Макеев в полной темноте снял намокший плащ, стряхнул его, повесил на крючок и вошел внутрь.
– Евгений Михайлович, – Андрей указал рукой на электронные часы, – кажется, вам пора заканчивать.
Сам капитан частенько оставался на станции допоздна, хотя круглосуточное дежурство на «Пчеле» было необязательным.

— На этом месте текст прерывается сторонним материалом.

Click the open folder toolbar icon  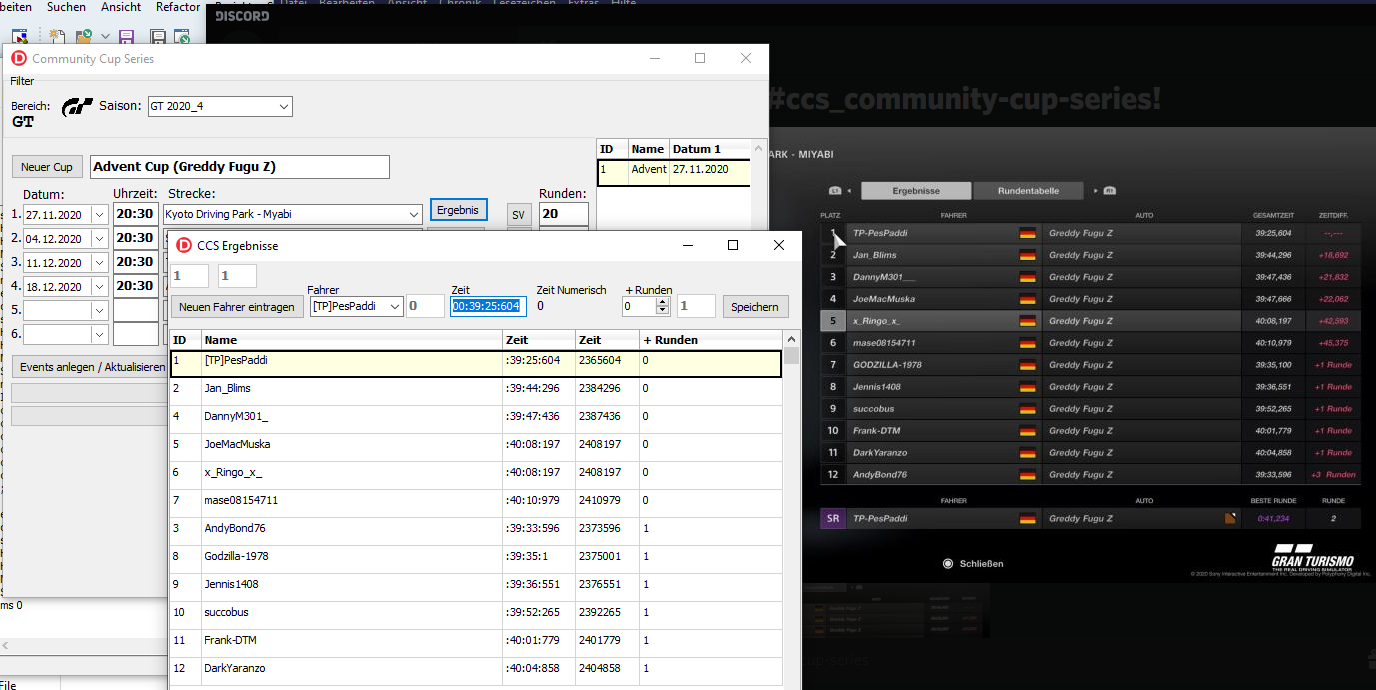click(84, 37)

– Да, пора, – даже не взглянув на часы, Петровский закрыл все программы и выключил свой ноутбук. Капитан многое бы отдал, чтобы пообщаться один на один с переносным компьютером конструктора, но тот всегда забирал его с собой в палатку. Компьютер был нашего, российского производства. И его программное обеспечение было по-военному строгое, без излишеств. Макеев давно пригляделся к нему и без особого труда разобрался даже на расстоянии. Но к компьютеру Петровский относился ревностно и, кроме Серовой, не подпускал к нему никого.

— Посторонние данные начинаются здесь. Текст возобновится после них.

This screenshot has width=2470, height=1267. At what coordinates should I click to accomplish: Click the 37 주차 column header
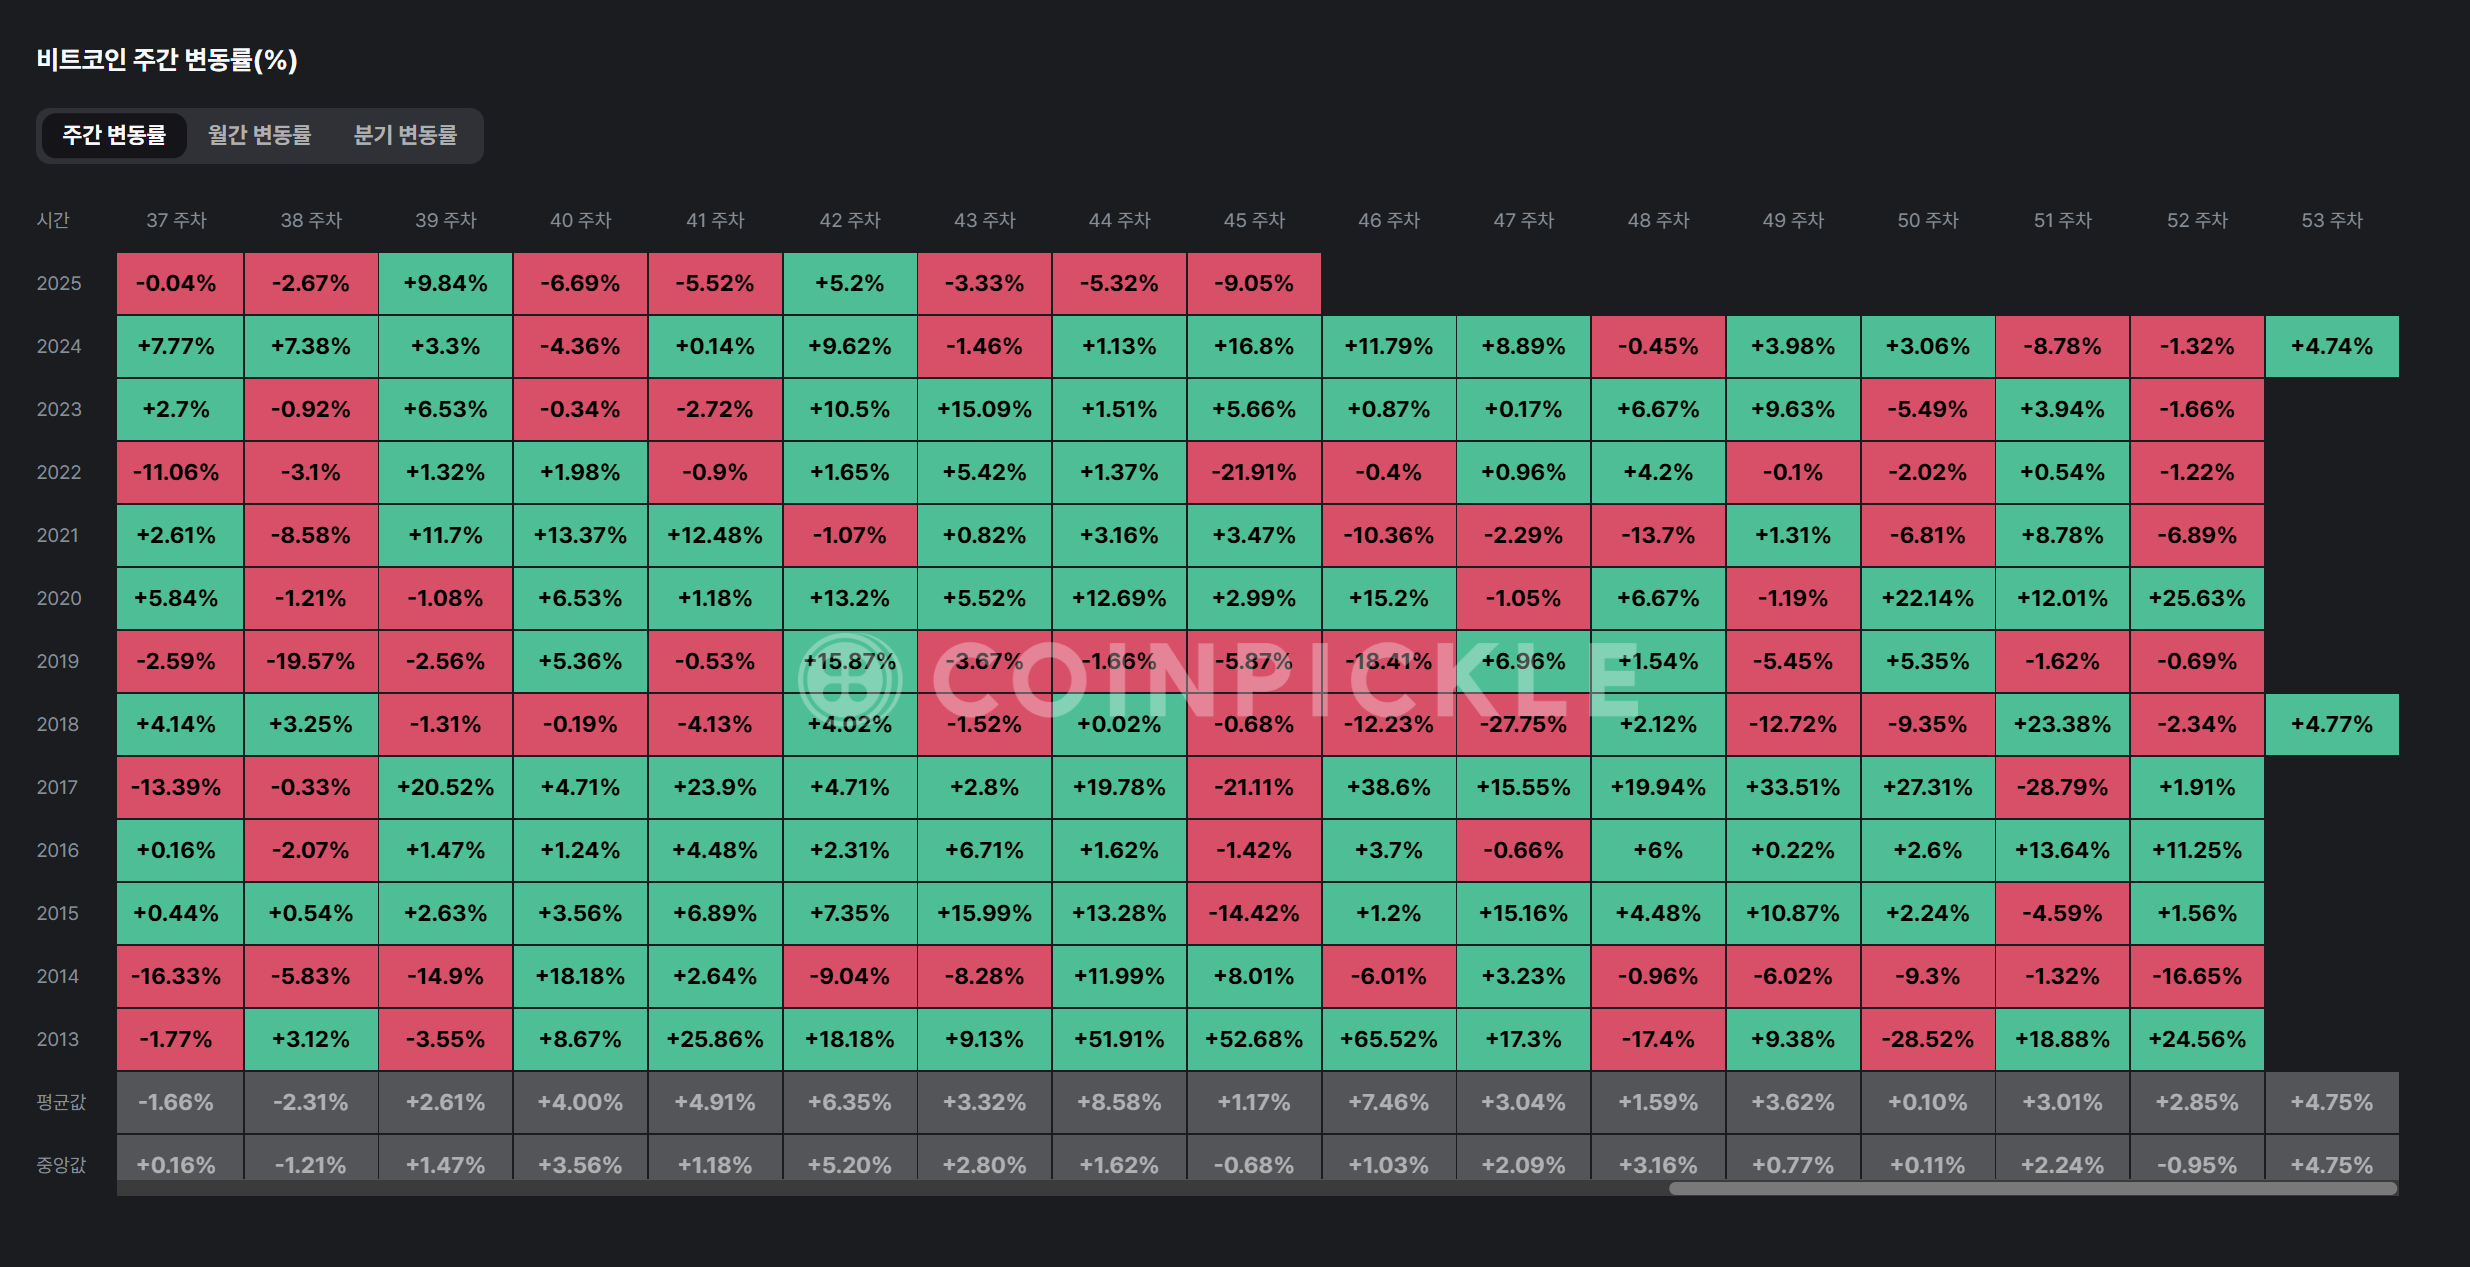point(176,220)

Хотя Макеева ему отрекомендовали как одного из наиболее опытных связистов в Московском военном округе, поначалу Петровский подумал, что ему подсунули совсем не связиста, а офицера, проходящего службу в единственном отделе военного ведомства, не имеющем номера: особом. Но уже на первом дежурстве капитан доказал, что он – высококвалифицированный офицер связи. После этого подозрение пало на лейтенанта, помощника Макеева, с которым тот был подчеркнуто официален. На этот раз ошибки не произошло. Сам Макеев с первого дня командировки понял, что навязанный ему помощник – из особого отдела штаба дивизии или же армии. В противном случае, он бы сам выбрал кого-нибудь из ребят своего батальона.
– Жаль, что наша с вами работа подходит к концу, – сказал Петровский, пожав Андрею руку и направляясь к двери.
Этого человека, чье лицо скрывала стандартная вязаная маска, расчет старшего лейтенанта Заплетина ровно десять дней назад встретил на грузинской границе, в районе самой высокой точки пограничного хребта, на правом берегу Аргуна, и проводил в лагерь чеченского полевого командира Рустэма Давлатова. Шли на пределе, почти сто километров по горным тропам и в основном ночью, прихватывая лишь предрассветные часы. Дорога была хорошо знакома и в общей сложности занимала чуть больше суток. Хотя иногда разведчикам приходилось подстраиваться под клиента. А если переправляли в Грузию или Азербайджан раненого, времени уходило в полтора раза больше. Теперь «маску» следовало переправить в дагестанский Ботлих, а это совсем рядом.
Рустэм Давлатов отозвал старшего лейтенанта в сторонку и, поигрывая по привычке ножом, сказал:
– Передай Казначееву, чтобы в следующий раз переслал с тобой деньги. У нескольких моих людей заканчивается контракт, и мне нужно расплатиться с ними. Заодно проводишь их.
– Майор тоже велел передать кое-что. – Заплетин был высокого роста, с крепкими веснушчатыми кулаками. Он провел рукой по наголо стриженной голове, из-под припухших нижних век посмотрел на влажную ладонь и вытер ее о куртку. – Мы уже в который раз порожняки гоняем… Готовь своих арабов к другой прогулке. – Он широко, наигранно улыбнулся, а взгляд продолжал оставаться тяжелым. – Десяти хватит. Из рейда мы возвращаемся завтра, так что давай на завтра и договоримся…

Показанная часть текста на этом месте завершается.